Black History: Strengthening the Soul of the World

 

The more you know of your history, the more liberated you are”

~Maya Angelou~

By Rodney D. Smith, Ed.D.

I love and lament Black History Month, simultaneously. I love it because it provides the opportunity to celebrate the beauty, boldness and oftentimes the backbone of our heroes and sheroes. I lament it because, too often, we limp back to American chattel slavery as the starting point of Black history. To do so, is blasphemous.

Interestingly, there are a number of African American historians who would describe American chattel slavery as the interruption of Black history, using the logic that the era was not initiated or carried out by Black hands and minds, so, therefore, it should not be considered Black history. Most believe, of which I agree, that in order to fully appreciate Black history, we must have a reasonable understanding of African history; that we must continue to position Africa in its rightful place, as the birthplace of humanity. It builds the collective self-esteem of African American people to know that our lineage extends back to the beginnings of civilization. It also invokes the better judgment of others when they know this history too.
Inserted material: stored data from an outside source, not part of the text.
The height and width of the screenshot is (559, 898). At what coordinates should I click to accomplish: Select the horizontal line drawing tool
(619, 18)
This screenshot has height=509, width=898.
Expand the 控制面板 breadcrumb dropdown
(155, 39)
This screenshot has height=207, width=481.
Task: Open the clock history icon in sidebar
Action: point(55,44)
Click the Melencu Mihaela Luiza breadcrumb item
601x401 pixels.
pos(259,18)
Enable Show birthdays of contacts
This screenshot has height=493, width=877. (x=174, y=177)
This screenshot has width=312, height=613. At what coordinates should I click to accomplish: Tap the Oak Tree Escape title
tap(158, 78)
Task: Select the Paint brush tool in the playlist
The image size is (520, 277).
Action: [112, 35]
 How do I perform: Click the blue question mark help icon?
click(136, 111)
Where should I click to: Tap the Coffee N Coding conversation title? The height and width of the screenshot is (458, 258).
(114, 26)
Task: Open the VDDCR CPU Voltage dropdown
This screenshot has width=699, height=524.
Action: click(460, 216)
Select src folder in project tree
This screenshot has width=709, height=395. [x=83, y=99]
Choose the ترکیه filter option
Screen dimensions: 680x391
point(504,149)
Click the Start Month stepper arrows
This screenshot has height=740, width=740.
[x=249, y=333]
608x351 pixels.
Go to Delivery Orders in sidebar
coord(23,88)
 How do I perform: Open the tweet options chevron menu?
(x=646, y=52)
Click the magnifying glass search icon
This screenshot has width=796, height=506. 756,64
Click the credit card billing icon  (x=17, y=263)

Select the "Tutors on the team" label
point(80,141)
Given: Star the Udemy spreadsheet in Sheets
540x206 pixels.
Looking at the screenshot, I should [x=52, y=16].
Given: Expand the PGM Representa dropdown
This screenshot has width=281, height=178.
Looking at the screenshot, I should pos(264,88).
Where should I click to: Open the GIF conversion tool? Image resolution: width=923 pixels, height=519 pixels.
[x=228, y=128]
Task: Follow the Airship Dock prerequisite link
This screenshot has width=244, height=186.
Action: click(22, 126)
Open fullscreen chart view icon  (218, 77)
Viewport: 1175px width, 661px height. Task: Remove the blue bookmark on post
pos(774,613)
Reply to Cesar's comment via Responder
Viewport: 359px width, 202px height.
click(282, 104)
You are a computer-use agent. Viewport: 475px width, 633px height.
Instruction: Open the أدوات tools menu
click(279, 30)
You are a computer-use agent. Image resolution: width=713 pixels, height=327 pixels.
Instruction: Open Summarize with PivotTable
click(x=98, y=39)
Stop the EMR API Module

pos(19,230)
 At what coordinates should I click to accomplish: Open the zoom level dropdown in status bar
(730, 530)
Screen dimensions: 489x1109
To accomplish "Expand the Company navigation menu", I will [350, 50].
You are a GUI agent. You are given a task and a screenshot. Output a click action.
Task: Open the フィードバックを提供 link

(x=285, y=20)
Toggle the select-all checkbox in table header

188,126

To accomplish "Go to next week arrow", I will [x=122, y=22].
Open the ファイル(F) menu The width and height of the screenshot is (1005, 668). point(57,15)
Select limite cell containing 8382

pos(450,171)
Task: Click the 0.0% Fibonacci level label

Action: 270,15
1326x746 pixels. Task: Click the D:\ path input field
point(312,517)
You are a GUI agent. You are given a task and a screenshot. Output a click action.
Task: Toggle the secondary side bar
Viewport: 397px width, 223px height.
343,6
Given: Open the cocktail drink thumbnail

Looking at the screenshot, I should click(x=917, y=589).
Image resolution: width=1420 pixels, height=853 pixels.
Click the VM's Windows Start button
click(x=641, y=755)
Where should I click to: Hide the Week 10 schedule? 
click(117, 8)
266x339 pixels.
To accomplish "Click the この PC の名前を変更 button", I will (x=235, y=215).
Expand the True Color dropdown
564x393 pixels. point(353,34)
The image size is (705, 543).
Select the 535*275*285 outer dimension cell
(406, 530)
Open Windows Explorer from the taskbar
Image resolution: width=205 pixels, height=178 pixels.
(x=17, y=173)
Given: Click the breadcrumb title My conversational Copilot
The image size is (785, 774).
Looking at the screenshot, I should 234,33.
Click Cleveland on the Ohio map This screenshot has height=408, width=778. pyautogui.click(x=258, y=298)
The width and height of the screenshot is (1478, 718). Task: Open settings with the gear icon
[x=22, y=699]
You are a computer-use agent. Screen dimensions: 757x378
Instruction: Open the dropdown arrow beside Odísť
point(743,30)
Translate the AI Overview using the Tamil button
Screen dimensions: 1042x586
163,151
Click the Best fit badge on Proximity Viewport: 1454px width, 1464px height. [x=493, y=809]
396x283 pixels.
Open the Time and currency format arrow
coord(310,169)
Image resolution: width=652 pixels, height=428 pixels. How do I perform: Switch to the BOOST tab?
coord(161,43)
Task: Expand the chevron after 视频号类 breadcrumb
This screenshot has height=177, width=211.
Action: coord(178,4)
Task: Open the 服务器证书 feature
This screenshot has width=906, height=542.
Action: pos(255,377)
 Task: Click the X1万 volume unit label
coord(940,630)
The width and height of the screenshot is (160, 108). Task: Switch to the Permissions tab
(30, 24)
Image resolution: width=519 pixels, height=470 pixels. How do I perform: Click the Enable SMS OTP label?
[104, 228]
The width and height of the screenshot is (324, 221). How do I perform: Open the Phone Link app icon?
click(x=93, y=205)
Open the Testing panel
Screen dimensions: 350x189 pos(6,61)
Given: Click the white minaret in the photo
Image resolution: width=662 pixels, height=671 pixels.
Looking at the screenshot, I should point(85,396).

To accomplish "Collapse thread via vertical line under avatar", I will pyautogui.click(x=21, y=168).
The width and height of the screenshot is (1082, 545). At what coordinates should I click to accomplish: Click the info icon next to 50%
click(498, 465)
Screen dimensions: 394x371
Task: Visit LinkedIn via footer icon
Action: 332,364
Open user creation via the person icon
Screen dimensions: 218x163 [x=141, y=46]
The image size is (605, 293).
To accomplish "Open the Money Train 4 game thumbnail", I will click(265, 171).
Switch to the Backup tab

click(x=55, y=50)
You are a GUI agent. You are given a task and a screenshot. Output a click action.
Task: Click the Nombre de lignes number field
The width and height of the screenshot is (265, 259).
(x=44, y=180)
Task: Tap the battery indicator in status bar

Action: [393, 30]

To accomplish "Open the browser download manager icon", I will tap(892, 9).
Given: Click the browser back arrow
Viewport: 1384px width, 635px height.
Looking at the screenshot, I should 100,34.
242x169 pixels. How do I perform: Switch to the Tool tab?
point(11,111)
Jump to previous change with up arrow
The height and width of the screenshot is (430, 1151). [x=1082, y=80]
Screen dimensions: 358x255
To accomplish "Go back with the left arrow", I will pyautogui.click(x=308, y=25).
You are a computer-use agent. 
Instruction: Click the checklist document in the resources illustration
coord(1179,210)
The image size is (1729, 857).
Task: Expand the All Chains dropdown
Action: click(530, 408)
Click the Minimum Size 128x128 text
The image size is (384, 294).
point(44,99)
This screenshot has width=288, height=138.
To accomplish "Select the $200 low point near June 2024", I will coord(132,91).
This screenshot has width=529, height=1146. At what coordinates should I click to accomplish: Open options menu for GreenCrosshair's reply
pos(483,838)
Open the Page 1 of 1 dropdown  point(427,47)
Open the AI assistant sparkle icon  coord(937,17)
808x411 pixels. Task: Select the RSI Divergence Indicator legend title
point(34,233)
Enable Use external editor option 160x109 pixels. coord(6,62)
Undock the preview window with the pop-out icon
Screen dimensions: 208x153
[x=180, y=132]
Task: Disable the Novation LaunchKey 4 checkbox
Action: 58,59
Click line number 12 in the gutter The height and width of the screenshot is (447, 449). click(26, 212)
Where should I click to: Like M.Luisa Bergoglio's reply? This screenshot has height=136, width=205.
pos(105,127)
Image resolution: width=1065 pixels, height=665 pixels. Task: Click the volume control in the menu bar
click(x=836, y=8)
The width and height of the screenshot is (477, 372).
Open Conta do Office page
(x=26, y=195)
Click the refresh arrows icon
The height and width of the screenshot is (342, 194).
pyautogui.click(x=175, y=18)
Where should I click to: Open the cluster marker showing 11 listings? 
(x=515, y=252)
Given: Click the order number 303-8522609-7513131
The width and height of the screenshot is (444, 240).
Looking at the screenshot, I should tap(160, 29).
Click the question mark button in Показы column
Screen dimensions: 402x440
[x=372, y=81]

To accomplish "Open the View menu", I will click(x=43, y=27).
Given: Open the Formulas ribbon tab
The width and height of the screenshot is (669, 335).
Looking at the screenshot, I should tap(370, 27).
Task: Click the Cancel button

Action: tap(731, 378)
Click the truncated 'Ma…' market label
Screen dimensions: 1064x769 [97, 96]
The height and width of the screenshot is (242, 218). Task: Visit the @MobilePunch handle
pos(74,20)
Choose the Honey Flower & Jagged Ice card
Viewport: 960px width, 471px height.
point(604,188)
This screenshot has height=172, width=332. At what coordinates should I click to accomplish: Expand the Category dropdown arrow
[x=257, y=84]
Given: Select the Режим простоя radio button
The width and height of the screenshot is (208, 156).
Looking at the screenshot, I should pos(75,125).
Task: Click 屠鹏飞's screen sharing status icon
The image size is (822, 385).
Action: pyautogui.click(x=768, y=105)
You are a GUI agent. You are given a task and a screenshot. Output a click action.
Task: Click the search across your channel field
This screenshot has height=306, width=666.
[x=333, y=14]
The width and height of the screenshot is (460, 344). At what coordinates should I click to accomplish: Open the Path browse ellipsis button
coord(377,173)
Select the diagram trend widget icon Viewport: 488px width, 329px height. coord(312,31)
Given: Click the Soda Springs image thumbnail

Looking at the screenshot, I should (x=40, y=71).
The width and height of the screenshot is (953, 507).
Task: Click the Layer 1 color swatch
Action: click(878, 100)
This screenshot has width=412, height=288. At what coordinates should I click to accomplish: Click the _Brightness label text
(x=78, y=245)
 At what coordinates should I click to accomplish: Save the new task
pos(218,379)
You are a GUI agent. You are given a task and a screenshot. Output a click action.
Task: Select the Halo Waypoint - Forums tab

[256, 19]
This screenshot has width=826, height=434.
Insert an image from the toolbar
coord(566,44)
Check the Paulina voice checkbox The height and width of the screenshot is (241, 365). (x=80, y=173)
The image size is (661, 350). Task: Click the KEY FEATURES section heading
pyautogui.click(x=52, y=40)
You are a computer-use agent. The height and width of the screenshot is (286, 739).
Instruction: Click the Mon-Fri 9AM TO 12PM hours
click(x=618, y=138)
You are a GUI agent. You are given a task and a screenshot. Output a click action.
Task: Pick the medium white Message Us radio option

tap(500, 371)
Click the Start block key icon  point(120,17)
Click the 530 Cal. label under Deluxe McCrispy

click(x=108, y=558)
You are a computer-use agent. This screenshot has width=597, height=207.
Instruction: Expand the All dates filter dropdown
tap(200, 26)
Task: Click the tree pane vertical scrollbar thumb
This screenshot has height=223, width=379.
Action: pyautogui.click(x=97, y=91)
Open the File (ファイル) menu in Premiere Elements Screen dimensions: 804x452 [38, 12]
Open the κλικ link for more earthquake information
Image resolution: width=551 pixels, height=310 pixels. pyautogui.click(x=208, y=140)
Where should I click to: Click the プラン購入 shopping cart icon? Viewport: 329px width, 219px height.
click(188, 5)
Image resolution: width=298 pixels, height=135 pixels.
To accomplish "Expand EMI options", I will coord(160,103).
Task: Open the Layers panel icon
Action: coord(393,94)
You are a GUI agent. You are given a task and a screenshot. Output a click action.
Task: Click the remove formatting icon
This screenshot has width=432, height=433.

Our brothers and sisters from China, Japan, the Middle East, Russia and Scandinavia, to name a few, all have full access to their classical histories. Likewise, African Americans must highlight ancient African civilizations like Benin, Djenne, Ghana, Kush, Meroe, and Songhay as we celebrate Black history, but more importantly, as we position Black people as important citizens of the world’s population.  Renowned attorney, activist and author Randall Robinson believed that, “No people can live successfully, fruitfully, triumphantly without strong memory of their past, without reading the future within the context of some reassuring past, without implanting reminders of that past in the present.”

Most people believe that human beings have souls. Because of our souls, I believe that the world, itself, has a soul; and that the world’s soul is strengthened when its people develop a sense of belonging. Knowing one’s self, which includes a reasonable grasp of one’s history, creates not only a sense of belonging, but a sense of self-worth. The world is literally a better place when we know our history.